In the Laguna del Praelito, a sacred green volcanic lake in the mountains, we avoided the
fishing-scene and climbing directly into the orange rocks above. Thankfully our electrician friend Louis was from that area and became our tour guide, showing us the amazing view overlooking the Laguna that doubled as a sacred site for druids and shamans over the ages. The llama cave drawings and heirogcliphs in red, white and black paint were also fascinating.
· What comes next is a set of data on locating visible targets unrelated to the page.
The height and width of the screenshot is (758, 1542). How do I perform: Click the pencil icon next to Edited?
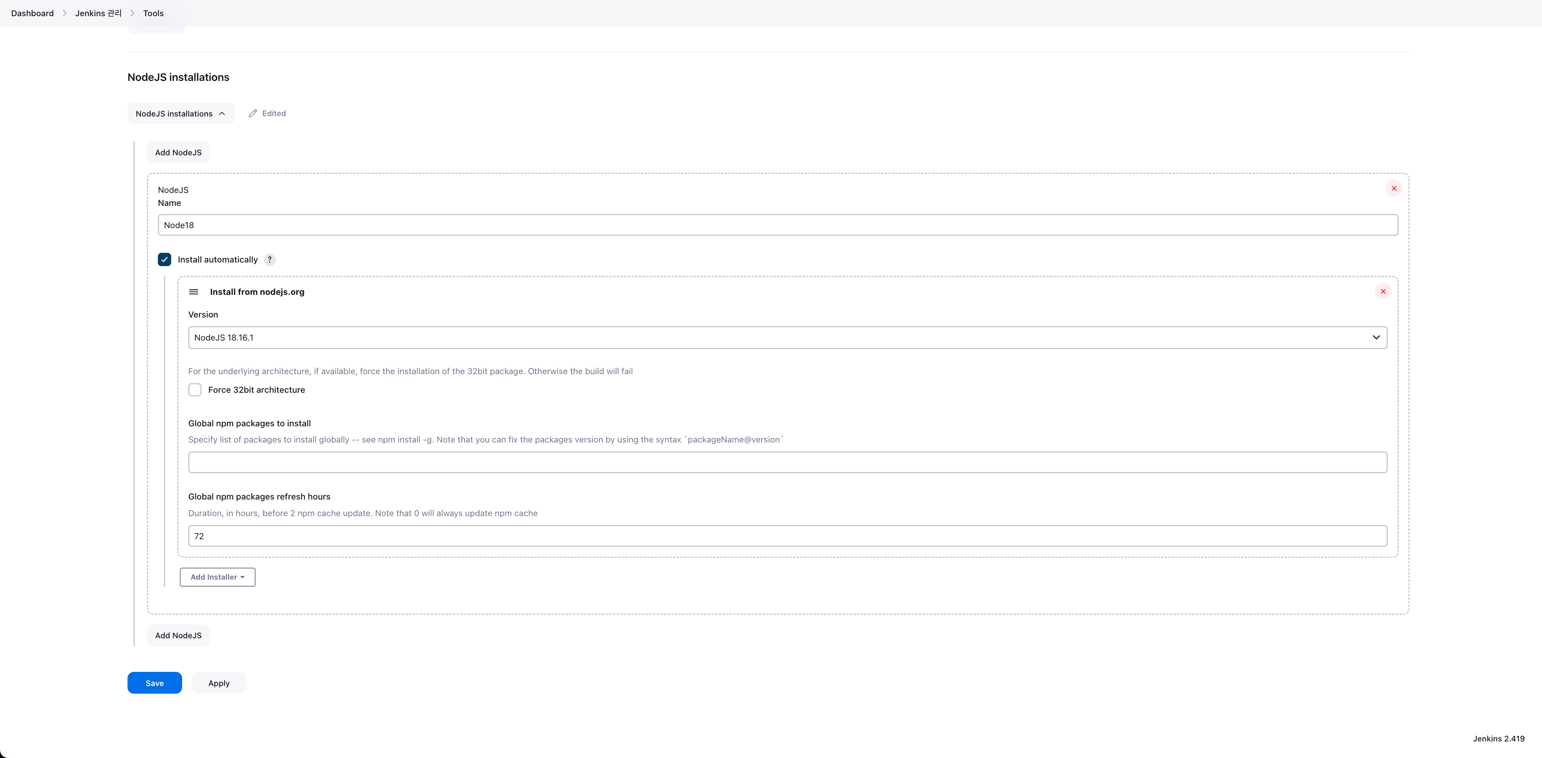coord(253,114)
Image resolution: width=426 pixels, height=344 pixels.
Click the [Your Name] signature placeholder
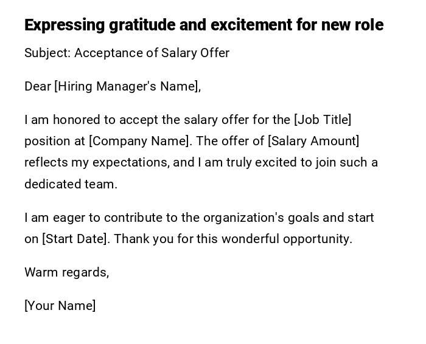click(x=60, y=306)
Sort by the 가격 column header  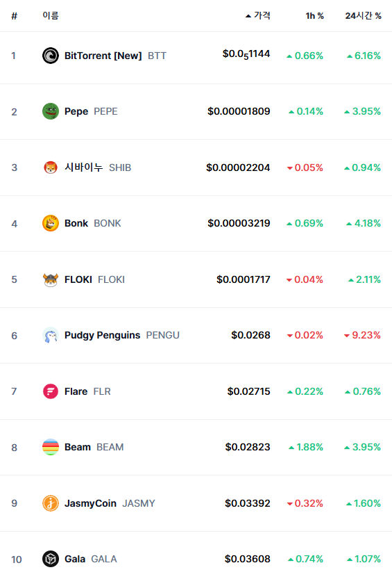click(x=258, y=15)
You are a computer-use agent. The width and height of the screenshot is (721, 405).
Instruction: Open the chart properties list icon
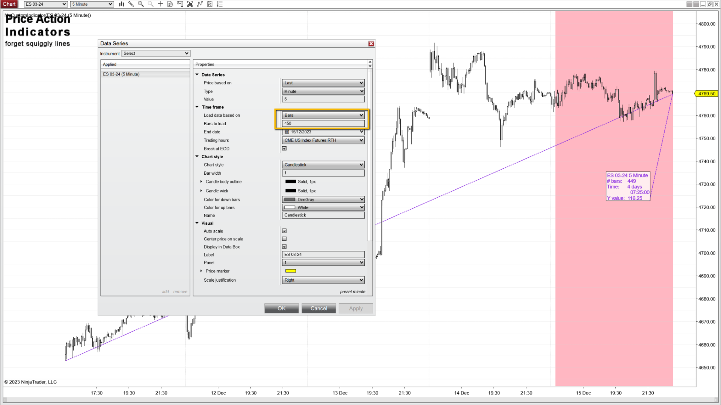220,4
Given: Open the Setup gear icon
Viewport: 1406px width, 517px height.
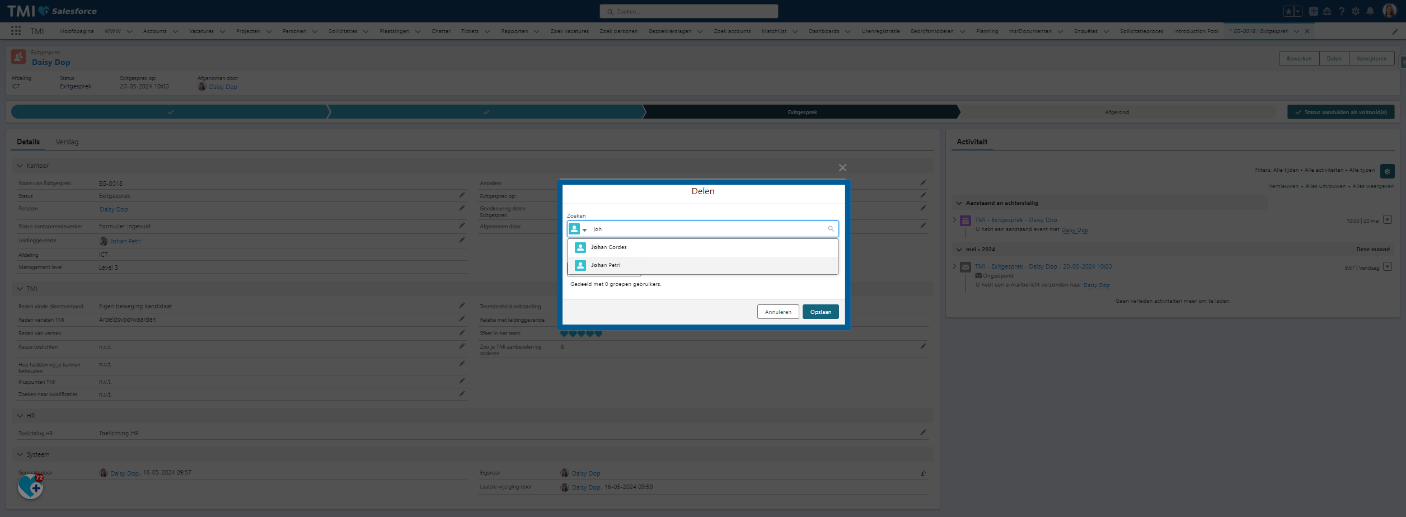Looking at the screenshot, I should pos(1355,11).
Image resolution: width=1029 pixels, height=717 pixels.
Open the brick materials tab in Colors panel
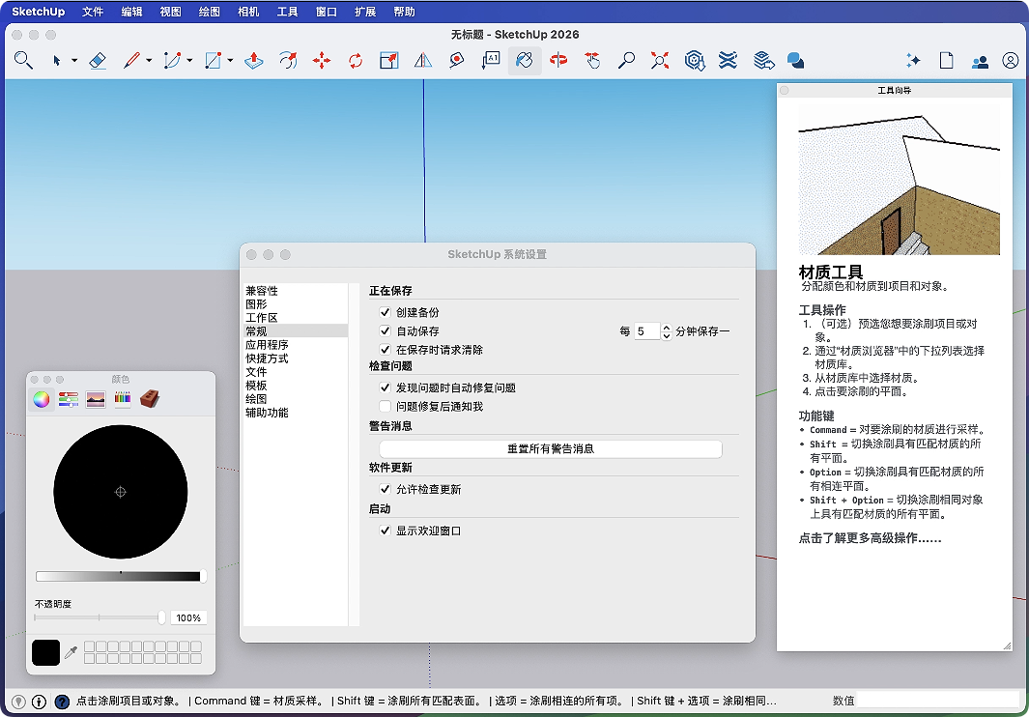[x=149, y=398]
In La Casona del Viejo Molino we had the pleasure of dining with a family, one of Joses endless friend-networks after 40 years in Argentina. They run a very hidden-away, comfortable hostel outside Seclantas. In the morning on our second day there, their oldest son took us riding out to the ruins of the first Spanish administration in the area. With a white and black stallion between the three of us, we galloped through the long yellow grasses beside a river, no houses or people in sight for miles…just blue mountains and wide flat pampas in every direction. At one spot in the river we came upon a group of horses and our stallions went nuts, showing off to the mares and we had to dash across the river and dodge around the thorn bushes to get away before a
fight broke out. It was so difficult to leave that family and their pet llama who had the adorable habit of sticking his head in the living room window and wrestling on the ground with their dog (Im not sure if Pepe thought he was a dog or a child but it was adorable regardless!)
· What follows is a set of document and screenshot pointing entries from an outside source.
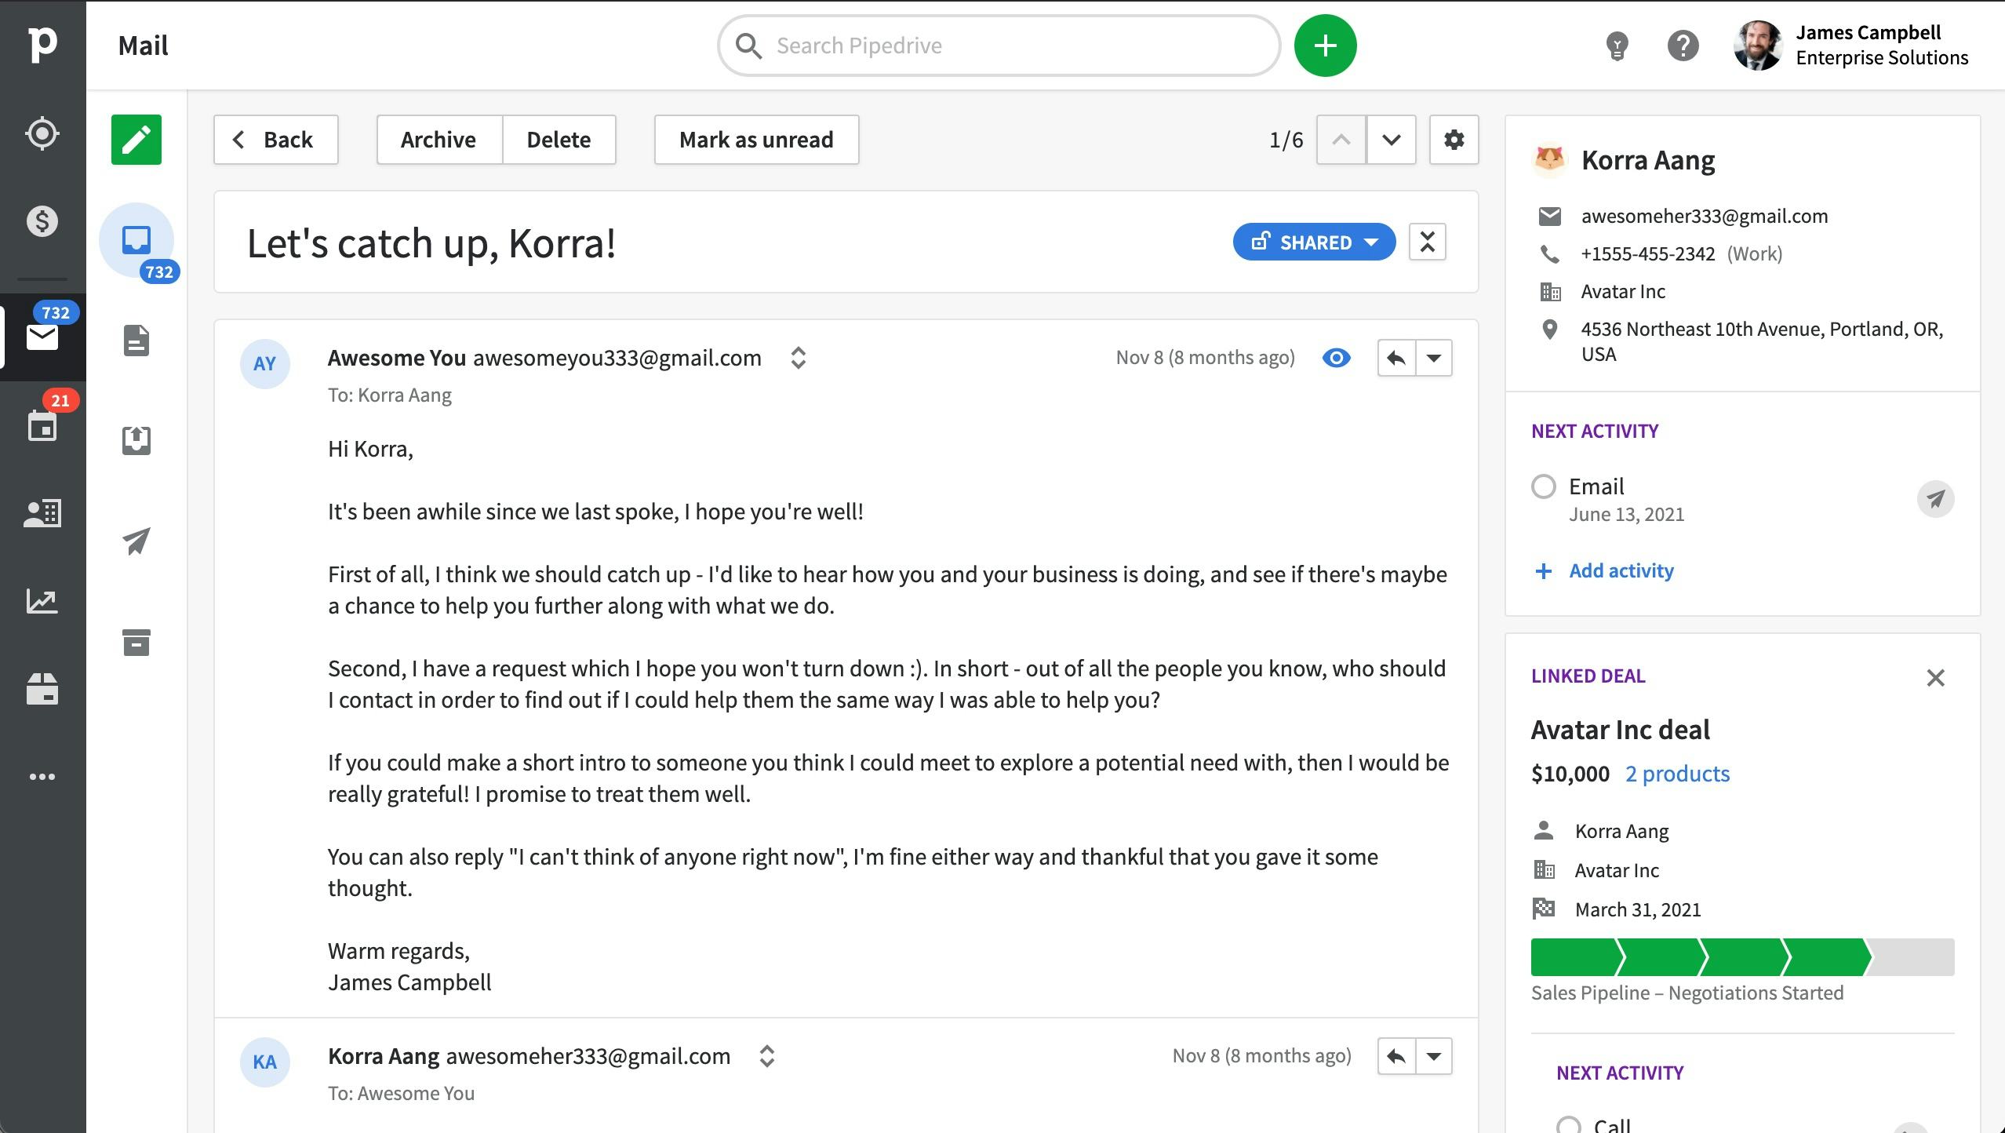This screenshot has height=1133, width=2005.
Task: Open Contacts icon in left sidebar
Action: [x=42, y=513]
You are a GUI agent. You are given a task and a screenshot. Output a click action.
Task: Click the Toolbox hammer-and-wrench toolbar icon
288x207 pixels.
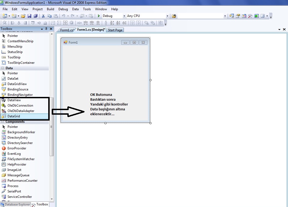point(250,16)
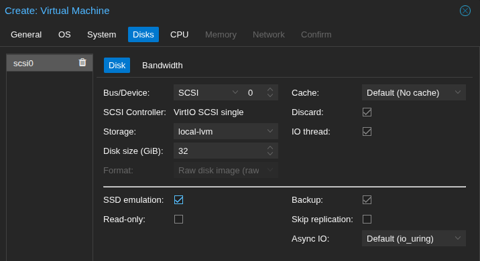Open the Bandwidth sub-tab
The image size is (480, 261).
pyautogui.click(x=162, y=66)
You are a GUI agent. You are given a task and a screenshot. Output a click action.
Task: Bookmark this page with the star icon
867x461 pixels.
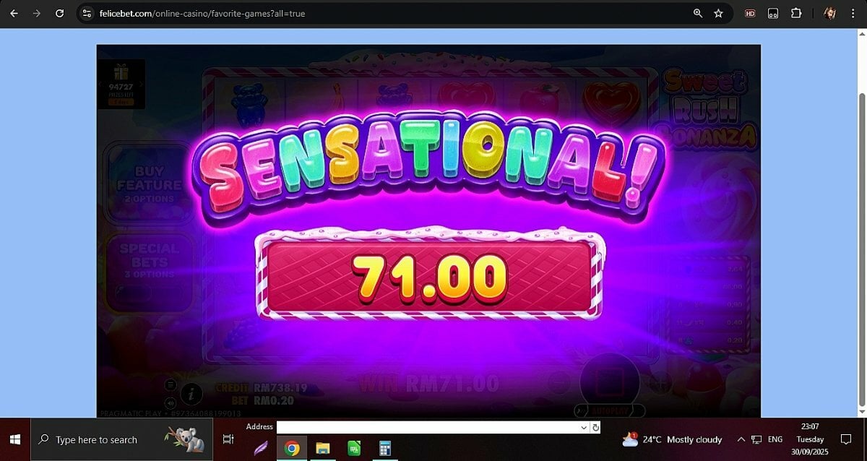(x=718, y=13)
On the roadside outside Seclantas we stopped to see how ponchos are woven from llama wool, and I bought long a red and black striped gaucho belt woven with the colours of the region. A bit further down the road we visited the workhop of the most famous weaven in Argentina la Torugo. He has Pope John Paul amongst his clientelle, so we used the last of our pesos to buy woven bracelets from him in the Saltian Gaucho tradition ( a little history, Gaucho Guemes wore the black and red poncho in the war for independece so they´re quite reveered)
Finally, on the way back to Fernandez we stopped in the regional capital of Salta to eat dinner at a restaurant where the musicians double as waiters. It´s an old colonial house purchased by a music school to fund the students. So
after an extremely moving, powerful folklore song I signaled to the drummer and asked for more tea…really funny because earlier I had been joking to Gerborg what a mess it would be if the musicians doubled as the chefs and servers but they WERE and it was great service and sizzling hot asiago too. So after driving 600km home, taking a detour because the local police strike had shut down the highway temporarily, we got back to Fernandez, said bye to our friends there and hopped on the overnight bus for Buenos Aires.
Now it´s time to say goodbye to our pristine haven of an apartment in Palermo Soho and hug the dashingly handsome landlord goodbye. Tomorrow morning I will (hopefully, fingers and all toes crossed) pick up my visa from the Brazilian consulate and get on a bus for the Falls of Iguazu and Brazil!!!!!!!!!!!!!!!!!!!!!!!!!!!!!!!!!!!!!!!!